As the reserved continued to grow, develop, and flourish, the land proved to be a suitable home for myriad endangered species, including the sable antelope. After an assessment by the Black Rhino Range Expansion Project, directed by the World Wildlife Foundation, Selati became one of the very first reserves in Southern Africa to be selected for the introduction of a group of black rhino.

The Selati Game Reserve has since found prosperity, becoming one of the leading reserves in the Lowveld and a true heartbeat of the bushveld. It’s a sanctuary of belonging to both fauna and flora, a home to a wealth of biodiversity, and a testament to nature’s resilience. Today, Selati continues to uphold and enrich its legacy and land with a strict limit of vehicles and a strong dedication to sustainable practices, leaving the environment practically unhampered.

We are blessed to feel Selati as a living, breathing miracle under our feet.

Our vision and purpose is clear: to create an enduring legacy by conserving and enhancing the biodiversity of the ecosystem through the astute and sustainable management of resources.

Breath taking

The Selati landscape presents undulating hills, sweeping grasslands, and uninterrupted horizons. Punctuated with grand granite outcrops and margined with the Drakensberg Mountain range, these awe-inspiring vistas beckon travelers from all over the globe.

Required work —
A - Answer these questions from the Selati Game Reserve text:
(i) Which project's assessment led to Selati being chosen for the introduction of black rhino?
(ii) What two things does Selati maintain today to uphold and enrich its land?
(iii) Which mountain range borders the Selati landscape?
B - Pick up the Selati Game Reserve text after its final sentence and continue it.

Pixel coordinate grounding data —
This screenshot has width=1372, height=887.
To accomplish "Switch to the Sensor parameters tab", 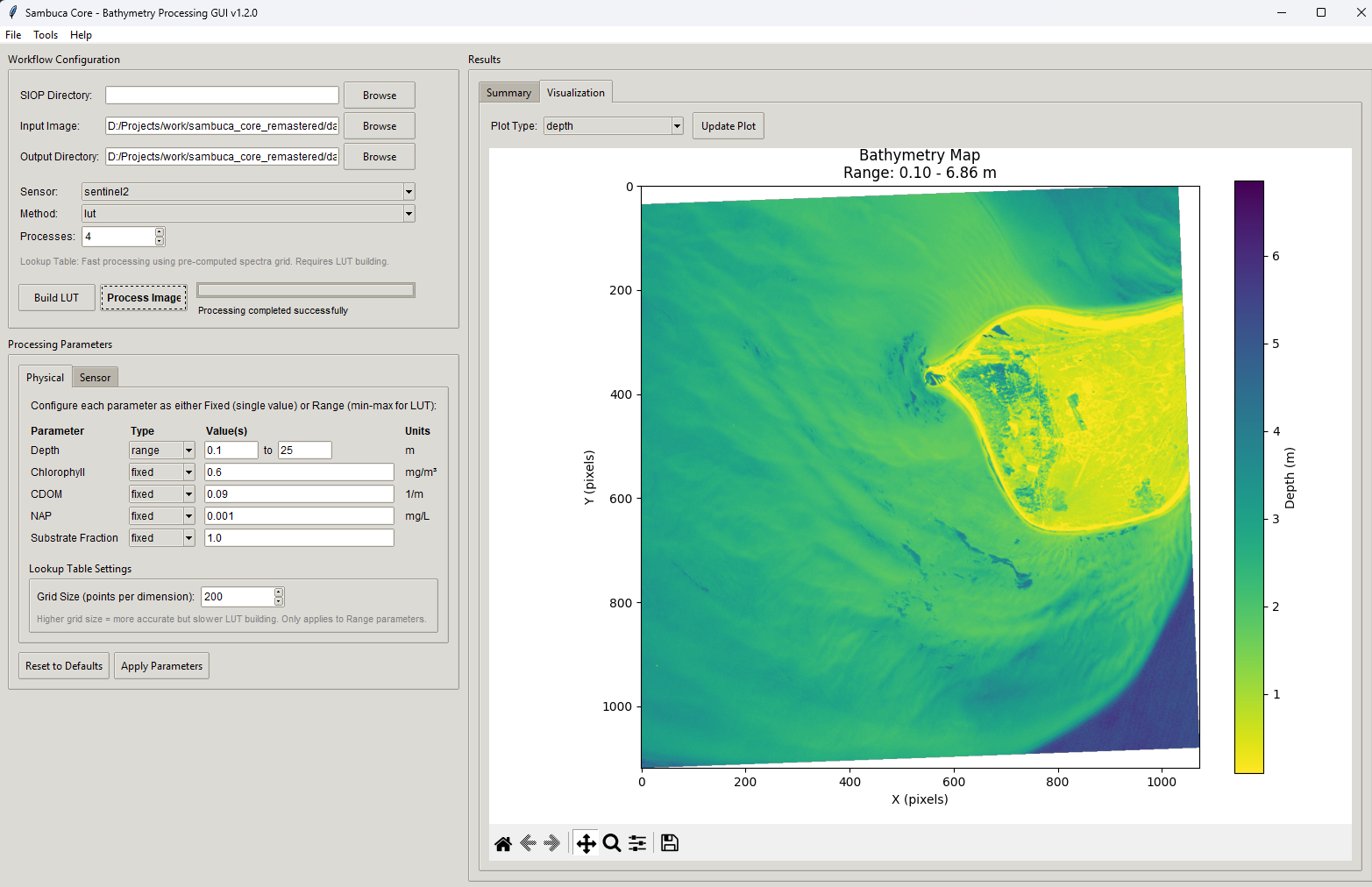I will tap(95, 378).
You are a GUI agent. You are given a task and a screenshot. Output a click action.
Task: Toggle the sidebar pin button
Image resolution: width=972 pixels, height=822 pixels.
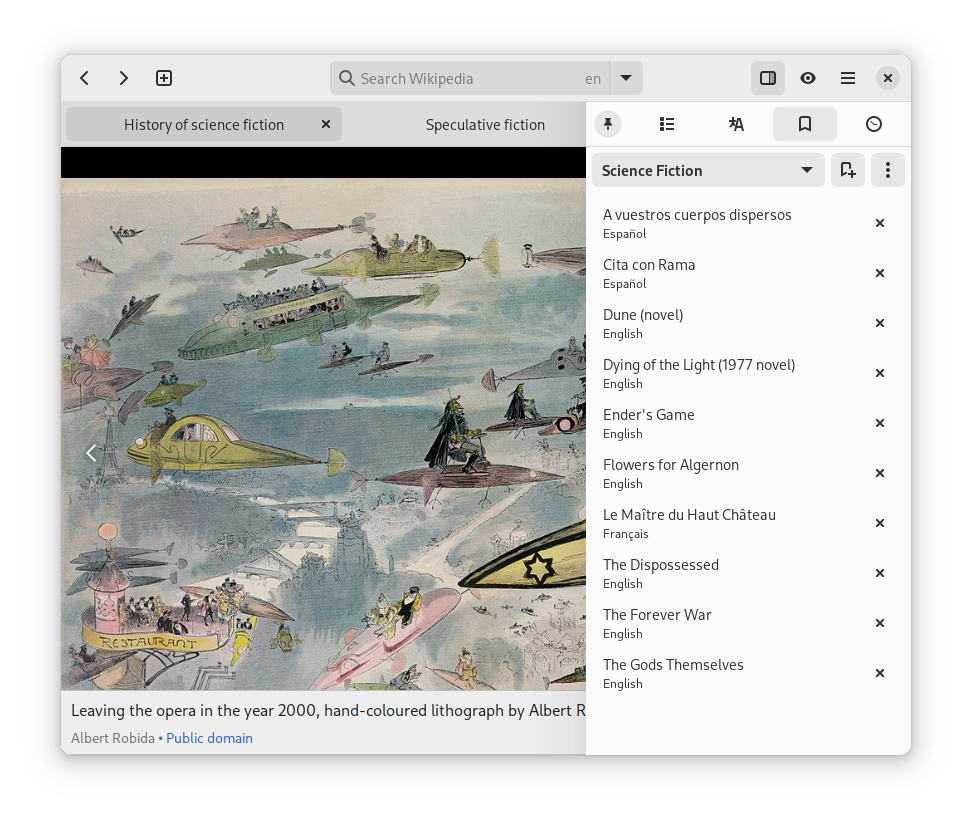click(607, 124)
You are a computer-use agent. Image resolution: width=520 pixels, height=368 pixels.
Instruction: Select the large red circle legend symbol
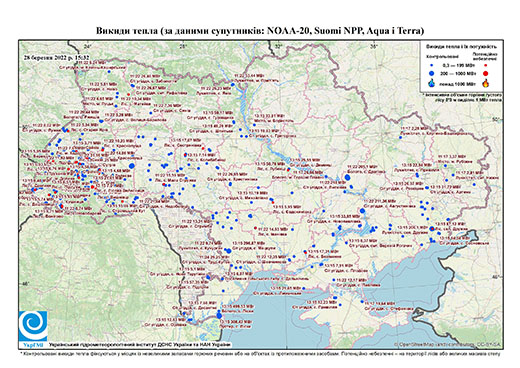point(485,73)
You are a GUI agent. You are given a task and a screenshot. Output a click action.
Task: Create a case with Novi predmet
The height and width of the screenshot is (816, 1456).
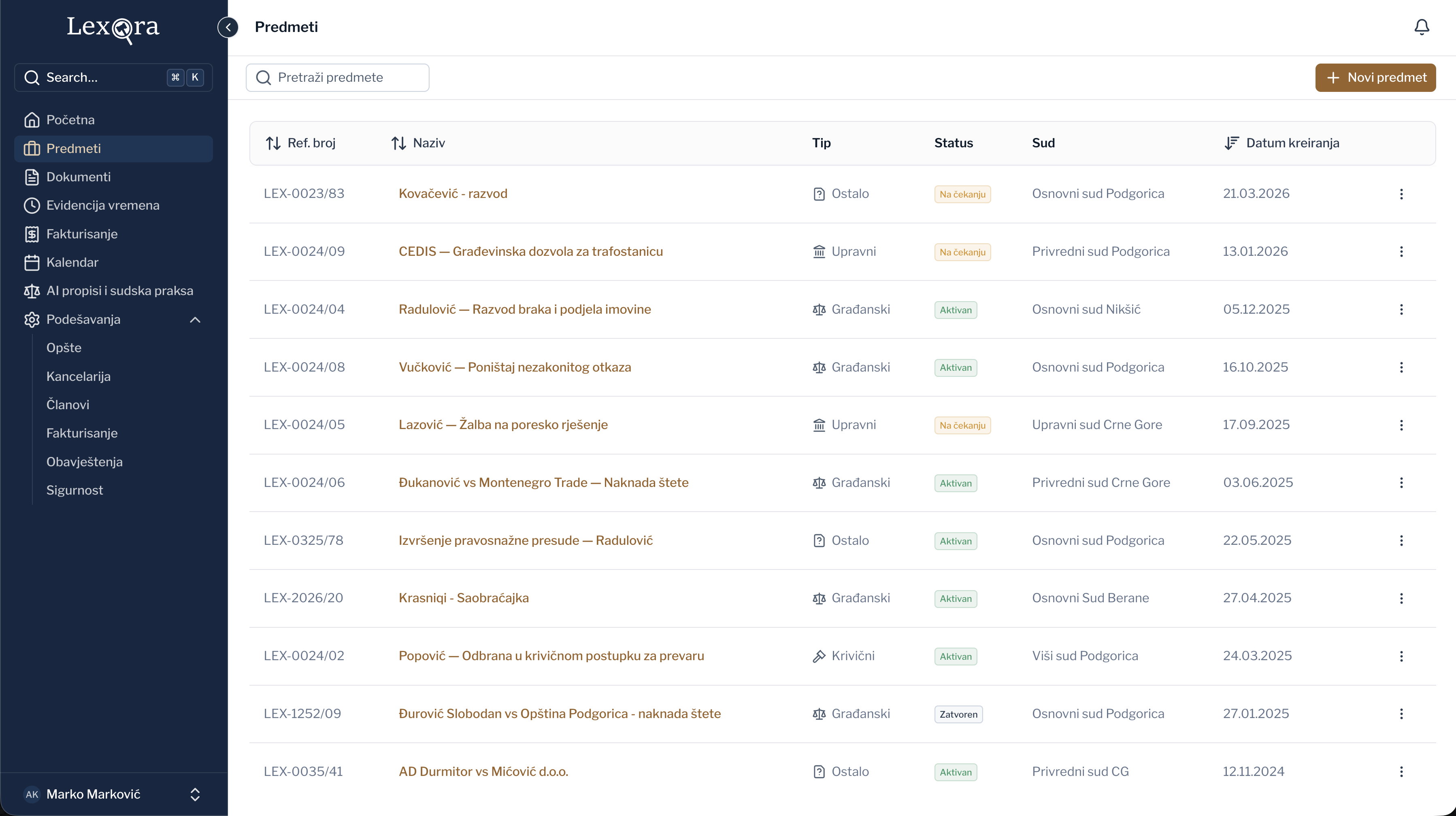[x=1375, y=77]
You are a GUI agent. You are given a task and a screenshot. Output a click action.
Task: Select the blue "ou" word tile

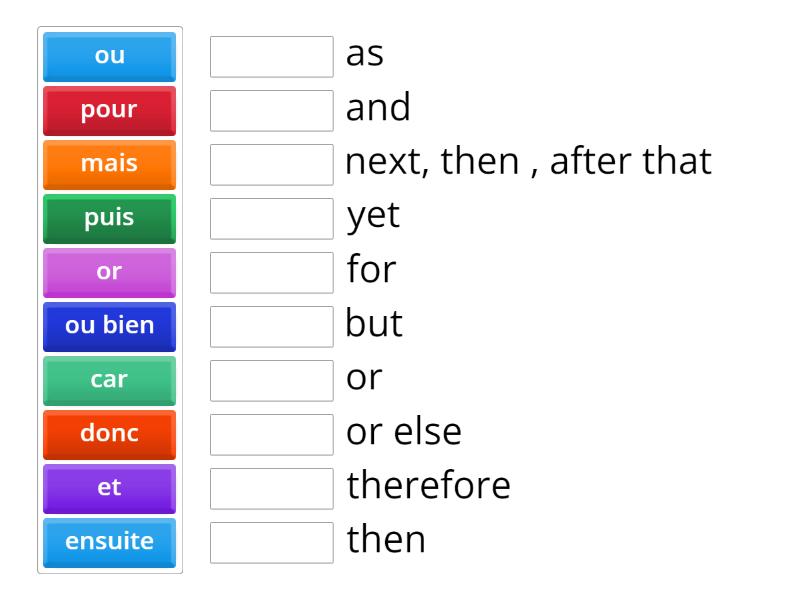click(108, 56)
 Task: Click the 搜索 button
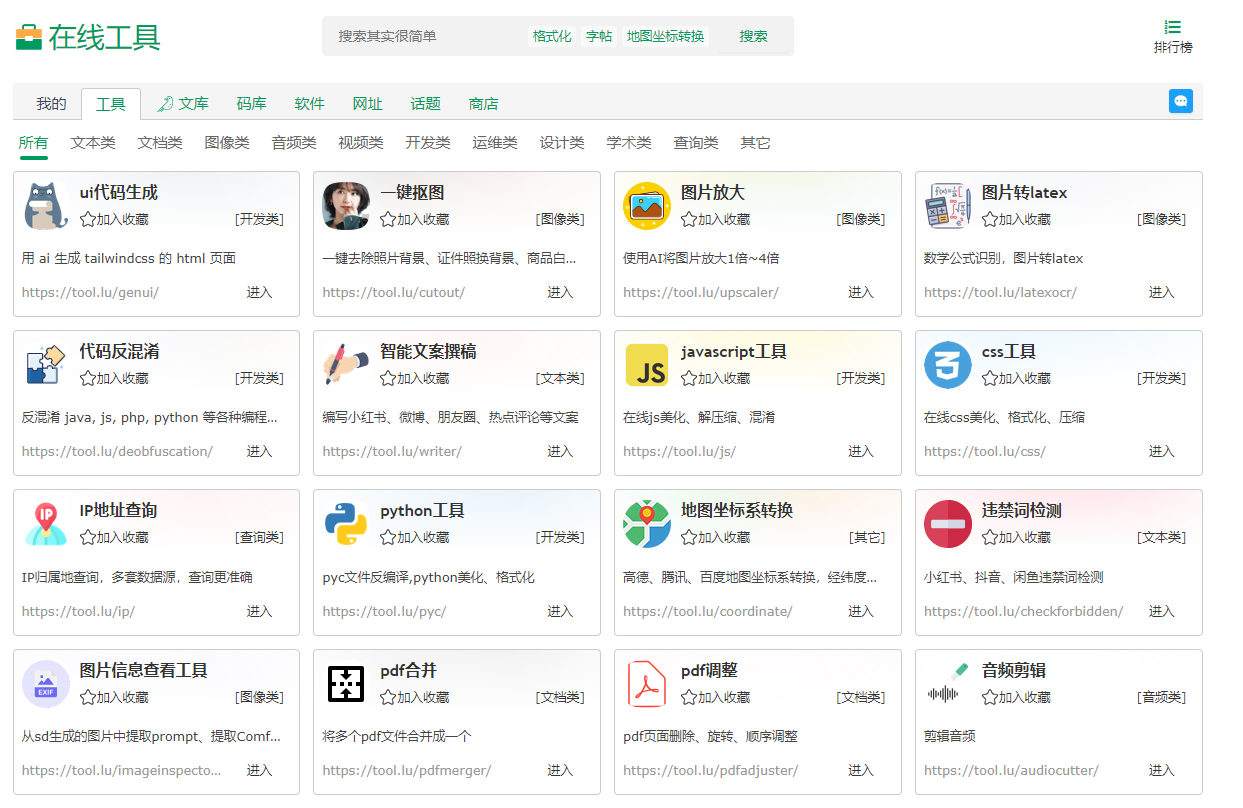tap(753, 36)

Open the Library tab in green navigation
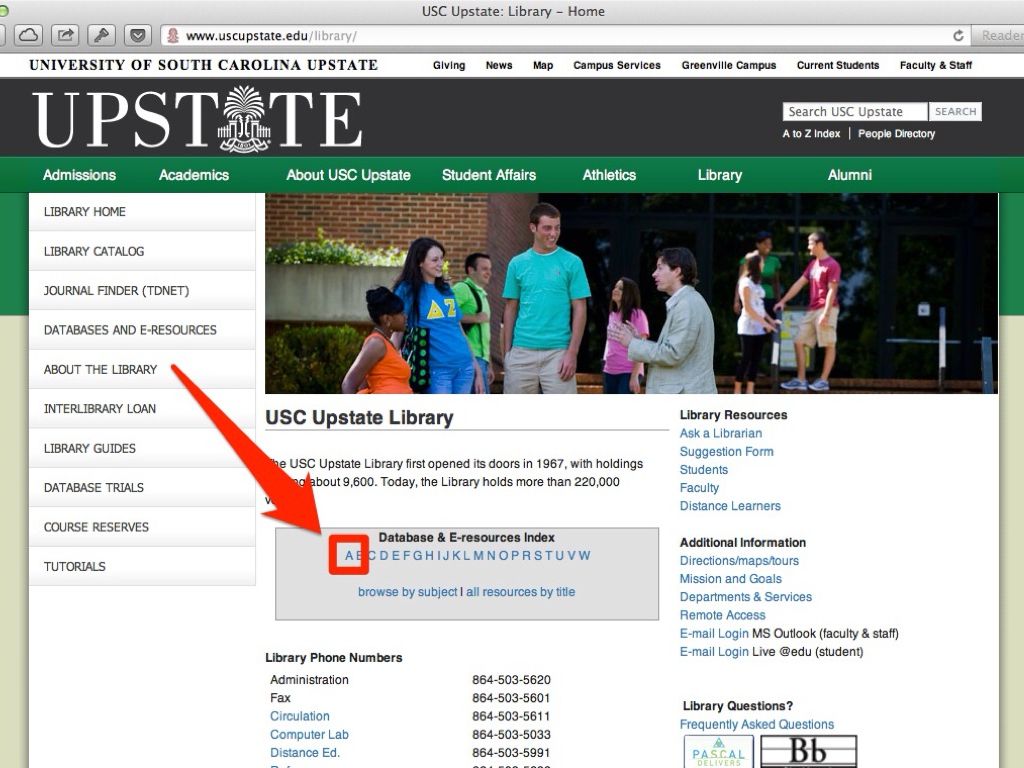(x=719, y=175)
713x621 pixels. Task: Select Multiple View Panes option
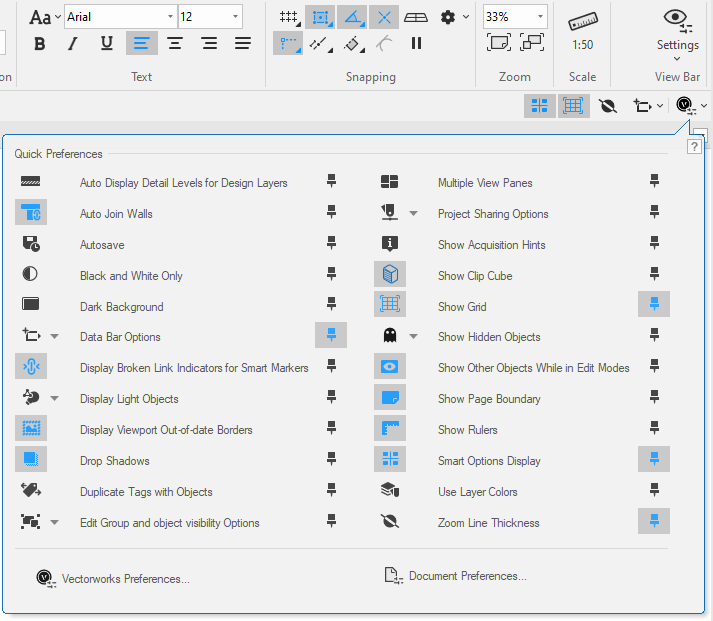point(485,183)
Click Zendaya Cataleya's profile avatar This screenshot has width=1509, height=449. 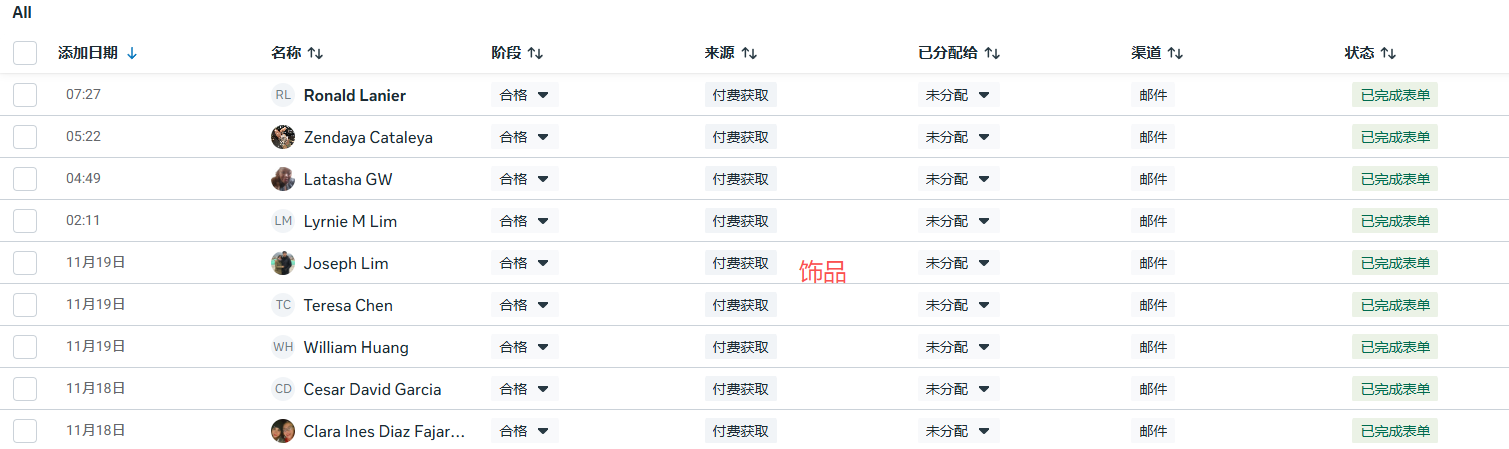(x=283, y=137)
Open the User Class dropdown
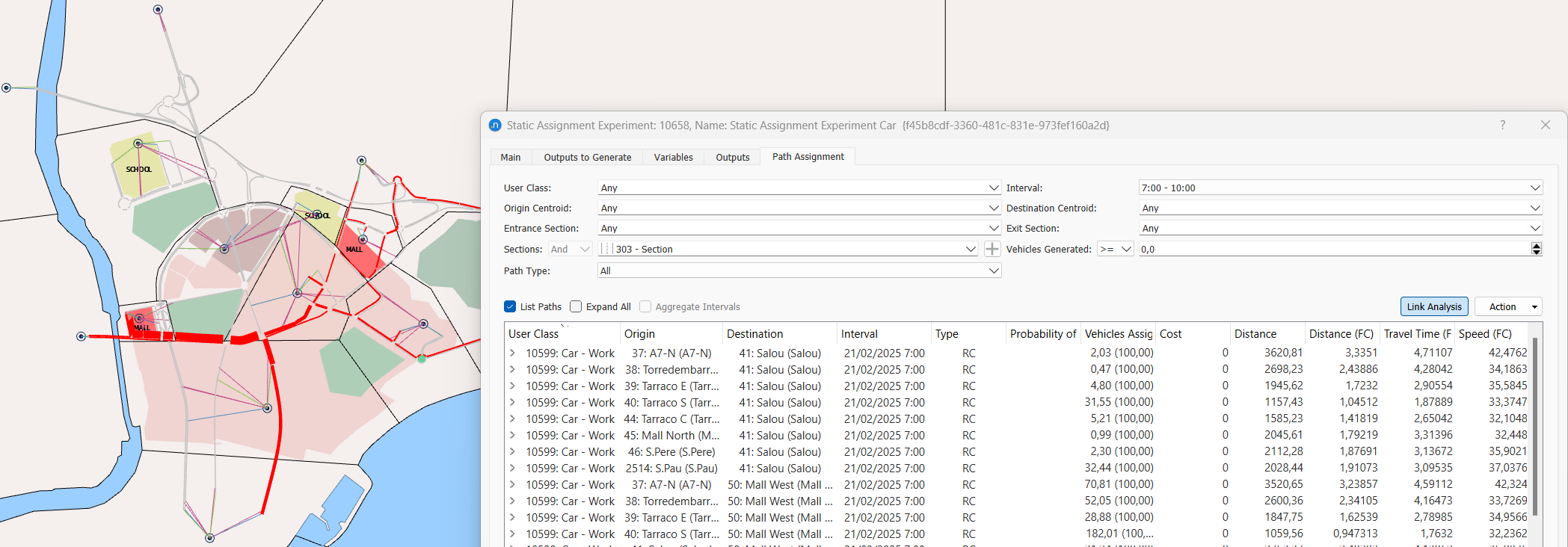 [x=799, y=188]
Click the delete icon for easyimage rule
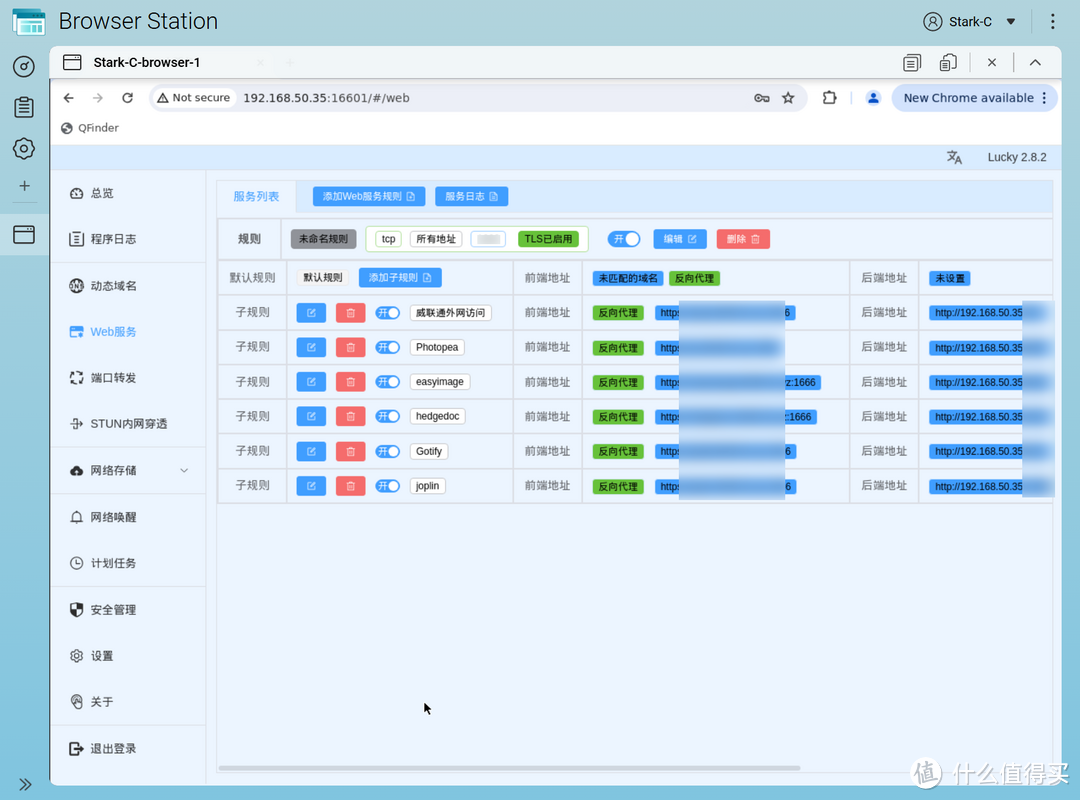1080x800 pixels. point(350,382)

Answers provided —
A -
(i) The Black Rhino Range Expansion Project
(ii) A strict limit of vehicles and a strong dedication to sustainable practices
(iii) The Drakensberg Mountain range

B -
A Peaceful Breakaway

The untapped scenery harbouring an abundance of both plant and animal life provides visitors with unmatched game viewing. As a low development reserve, the mitigation of traffic allows guests to fully immerse with their surroundings and relish in an undisturbed and intimate safari experience.

Fauna and Flora

The extensive landscape of the Selati Game Reserve embraces a wide variety of habitats that support a vibrant bird population and over 50 mammal species, such as elephant, rhino, sable antelope, lion, and cheetah. Peppered with a diverse range of geological substructures, the environment allows for the growth of myriad plant species, including the incredibly rare cycad Encephalartos Dyerianus.

Collaborative Management

The Selati Game Reserve holds a unique constitution which promotes an integrated and collaborative method to the management system of the overall reserve.

Cultivating a Legacy

Reserve efforts continue to pioneer a legacy of conservation and environmental protection. The direction of veld and game resources are focused on supporting a sustainable system that assists in the healthy growth and preservation of the habitats and ecosystems that blanket the reserve.

Management Plan

Governance and Institutional arrangements

The Selati Game Reserve Association was established in 1993 by the amalgamation of numerous separately owned properties to form one large private game reserve located in the Gravelotte area of the Limpopo Province in South Africa. The purpose of the formation of the reserve was to create a contiguous block of land under single management. The founding Constitution, which has shaped the formation of the conservancy and guides the membership and activities on the reserve, has been recently updated. Unique features about the reserve include a very low footprint due to the number of owners and minimum subdivision size of properties and reciprocal traversing across members’ properties over the whole reserve.

The Big Five Game Company (Pty) Ltd was established to ensure the appropriate management of fauna and flora and to manage and operate the reserve on a sustainable basis.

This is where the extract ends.